寺門孝之さん(画家・神戸芸術工科大学教授)が描く2018年6月のプログラムの表紙は「ひびきくん、みみをすます(その9)」。日曜日の明るい昼間の公園にどこからか聞こえてくる美しくきよらかな音は……

 オーケストラの曲は、イーゴリ・ストラヴィンスキー(1882-1971)のバレエ音楽「ペトルーシュカ」(1947年版)。ストラヴィンスキーといえば、2005年11月の芸術文化センターの開館記念の公演で、平山素子さんが踊ったニジンスキー振付初演版「春の祭典」復元上演をここで見たなあ……と懐かしさがこみ上げる。

 「ペトルーシュカ」もバレエ音楽だからパーカッションを駆使し、リズミカルで華やかだ。フルートの導入部、人形のコミカルな動きがイメージされる。その後、哀しい結末に向けて物語が進行していく。

 ソリストがピアニストの時、オーケストラの演奏で別の人がピアノを弾くのは、かなりプレッシャーを感じることなのではないだろうか。ピアノのエキストラ・プレイヤー佐竹裕介は、開演前に舞台上で熱心に指を動かしていた(後で調べたら彼は1年前に大阪フィルの定期演奏会でも同じ曲を演奏していた)。

 2017-18シーズンの最後の演奏会のアンコール曲は、チャイコフスキー「白鳥の湖」より“ワルツ”。軽やかにステップを踏みながら、飛翔していくPACメンバーを応援するような選曲だった。
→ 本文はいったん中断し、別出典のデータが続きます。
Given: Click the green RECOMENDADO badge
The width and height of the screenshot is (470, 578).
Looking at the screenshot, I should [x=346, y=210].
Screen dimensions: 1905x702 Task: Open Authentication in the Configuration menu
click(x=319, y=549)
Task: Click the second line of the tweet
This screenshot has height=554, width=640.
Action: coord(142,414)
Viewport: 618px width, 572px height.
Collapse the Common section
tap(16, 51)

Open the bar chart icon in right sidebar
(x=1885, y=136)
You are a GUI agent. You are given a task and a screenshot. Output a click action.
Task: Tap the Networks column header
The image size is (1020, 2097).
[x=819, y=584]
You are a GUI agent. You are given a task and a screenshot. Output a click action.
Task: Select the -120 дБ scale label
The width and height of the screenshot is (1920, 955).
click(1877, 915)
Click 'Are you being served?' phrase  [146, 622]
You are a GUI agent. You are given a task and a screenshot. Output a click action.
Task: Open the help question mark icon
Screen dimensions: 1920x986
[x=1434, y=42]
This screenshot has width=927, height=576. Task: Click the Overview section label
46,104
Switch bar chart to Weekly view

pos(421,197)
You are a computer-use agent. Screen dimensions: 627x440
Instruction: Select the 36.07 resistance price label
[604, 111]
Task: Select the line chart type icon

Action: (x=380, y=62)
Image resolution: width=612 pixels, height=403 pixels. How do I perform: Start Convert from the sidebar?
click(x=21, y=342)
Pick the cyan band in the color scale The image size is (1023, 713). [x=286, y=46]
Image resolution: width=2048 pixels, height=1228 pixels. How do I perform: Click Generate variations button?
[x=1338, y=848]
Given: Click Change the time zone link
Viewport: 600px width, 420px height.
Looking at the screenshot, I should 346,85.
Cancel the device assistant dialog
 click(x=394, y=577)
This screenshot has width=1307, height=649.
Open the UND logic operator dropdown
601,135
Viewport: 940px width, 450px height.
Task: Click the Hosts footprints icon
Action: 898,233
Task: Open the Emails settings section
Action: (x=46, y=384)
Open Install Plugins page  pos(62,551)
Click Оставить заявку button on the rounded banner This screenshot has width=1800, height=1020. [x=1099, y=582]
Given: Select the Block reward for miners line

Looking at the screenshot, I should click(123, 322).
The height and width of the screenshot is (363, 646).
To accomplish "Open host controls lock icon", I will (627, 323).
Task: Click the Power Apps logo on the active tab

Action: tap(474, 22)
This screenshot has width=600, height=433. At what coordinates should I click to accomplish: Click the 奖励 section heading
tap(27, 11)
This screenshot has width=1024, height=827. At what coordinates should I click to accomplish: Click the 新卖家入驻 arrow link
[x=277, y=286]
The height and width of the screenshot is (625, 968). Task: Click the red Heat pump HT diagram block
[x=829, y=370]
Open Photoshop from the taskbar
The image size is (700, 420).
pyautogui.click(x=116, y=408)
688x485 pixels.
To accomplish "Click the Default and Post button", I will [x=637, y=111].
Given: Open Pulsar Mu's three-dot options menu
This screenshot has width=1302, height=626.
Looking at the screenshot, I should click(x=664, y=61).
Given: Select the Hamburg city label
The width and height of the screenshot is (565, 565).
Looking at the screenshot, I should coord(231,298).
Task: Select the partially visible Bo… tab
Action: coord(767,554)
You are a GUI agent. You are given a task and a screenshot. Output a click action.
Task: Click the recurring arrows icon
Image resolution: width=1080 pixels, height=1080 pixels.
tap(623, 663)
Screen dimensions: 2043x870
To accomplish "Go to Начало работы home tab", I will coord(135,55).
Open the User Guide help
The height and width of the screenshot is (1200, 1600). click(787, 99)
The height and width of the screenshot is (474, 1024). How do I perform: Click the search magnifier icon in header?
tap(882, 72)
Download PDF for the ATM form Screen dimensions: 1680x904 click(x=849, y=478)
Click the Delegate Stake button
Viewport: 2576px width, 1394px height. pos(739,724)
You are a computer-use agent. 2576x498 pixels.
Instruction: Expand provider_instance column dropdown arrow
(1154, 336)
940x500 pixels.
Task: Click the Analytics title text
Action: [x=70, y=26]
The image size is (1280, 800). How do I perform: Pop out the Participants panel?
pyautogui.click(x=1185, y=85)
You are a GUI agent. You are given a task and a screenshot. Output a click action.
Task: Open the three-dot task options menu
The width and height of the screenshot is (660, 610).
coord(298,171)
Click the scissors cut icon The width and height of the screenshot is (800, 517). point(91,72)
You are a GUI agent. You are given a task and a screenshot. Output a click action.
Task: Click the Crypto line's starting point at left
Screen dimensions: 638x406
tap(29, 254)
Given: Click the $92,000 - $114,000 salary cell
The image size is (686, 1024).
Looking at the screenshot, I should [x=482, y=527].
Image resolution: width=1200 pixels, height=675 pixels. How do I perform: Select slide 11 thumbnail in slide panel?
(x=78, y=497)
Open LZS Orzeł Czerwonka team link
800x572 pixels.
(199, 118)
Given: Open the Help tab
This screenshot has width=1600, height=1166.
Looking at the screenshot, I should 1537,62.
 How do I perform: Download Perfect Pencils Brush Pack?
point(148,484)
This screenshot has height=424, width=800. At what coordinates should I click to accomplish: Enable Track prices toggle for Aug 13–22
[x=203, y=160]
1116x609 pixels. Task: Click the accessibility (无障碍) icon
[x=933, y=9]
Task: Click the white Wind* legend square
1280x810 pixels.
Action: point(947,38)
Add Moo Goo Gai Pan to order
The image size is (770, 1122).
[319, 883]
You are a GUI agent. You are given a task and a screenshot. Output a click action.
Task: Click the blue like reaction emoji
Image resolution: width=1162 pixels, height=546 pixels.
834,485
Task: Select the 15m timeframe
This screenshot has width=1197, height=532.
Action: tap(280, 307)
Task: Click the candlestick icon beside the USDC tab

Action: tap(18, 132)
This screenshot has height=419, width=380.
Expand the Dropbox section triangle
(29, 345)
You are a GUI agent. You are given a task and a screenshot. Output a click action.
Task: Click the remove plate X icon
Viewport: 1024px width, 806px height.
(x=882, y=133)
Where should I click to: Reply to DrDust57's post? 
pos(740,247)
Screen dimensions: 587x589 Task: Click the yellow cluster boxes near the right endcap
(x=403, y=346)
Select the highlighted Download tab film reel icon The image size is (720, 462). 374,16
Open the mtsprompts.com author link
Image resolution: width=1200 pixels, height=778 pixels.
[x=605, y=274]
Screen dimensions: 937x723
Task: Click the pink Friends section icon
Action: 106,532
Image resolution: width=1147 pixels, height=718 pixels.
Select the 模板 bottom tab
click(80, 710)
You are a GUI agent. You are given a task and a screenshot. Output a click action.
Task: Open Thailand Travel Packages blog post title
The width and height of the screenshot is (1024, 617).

開演前のアナウンスでも案内があった通り、演奏会終了後、PACメンバーたちはロビーで聴衆を見送った
聴衆とPACコアメンバーたちが互いに「ありがとう」の言葉を交わし合う和やかな時間だった

 

 

 

 

 

 

 

 

 

 コンサートマスターは四方恭子。ゲスト・トップ・プレイヤーは、ヴァイオリンの横山俊朗(NHK交響楽団次席)、PACのOBでヴィオラの増永雄記(日本センチュリー交響楽団副首席)、チェロのマーティン・スタンツェライト(広島交響楽団首席)、コントラバスの石川滋(読売日本交響楽団ソロ・コントラバス奏者)、フルートの松本竜士(オーケストラ・ジャパン奏者、元関西フィルハーモニー管弦楽団特別契約奏者)、トランペットの佐藤友紀(東京交響楽団首席)、ティンパニの奥村隆雄(元京都市交響楽団首席)。スペシャル・プレイヤーは、PACのミュージック・アドヴァイザーも務めるヴァイオリンの水島愛子(元バイエルン放送交響楽団奏者)とトロンボーンのロイド・タカモト(大阪フィルハーモニー交響楽団奏者)。PACのOB・OGは、ヴァイオリン8人、ヴィオラは増永含み2人、チェロ、コントラバス、ホルンで各1人が参加した。(大田季子)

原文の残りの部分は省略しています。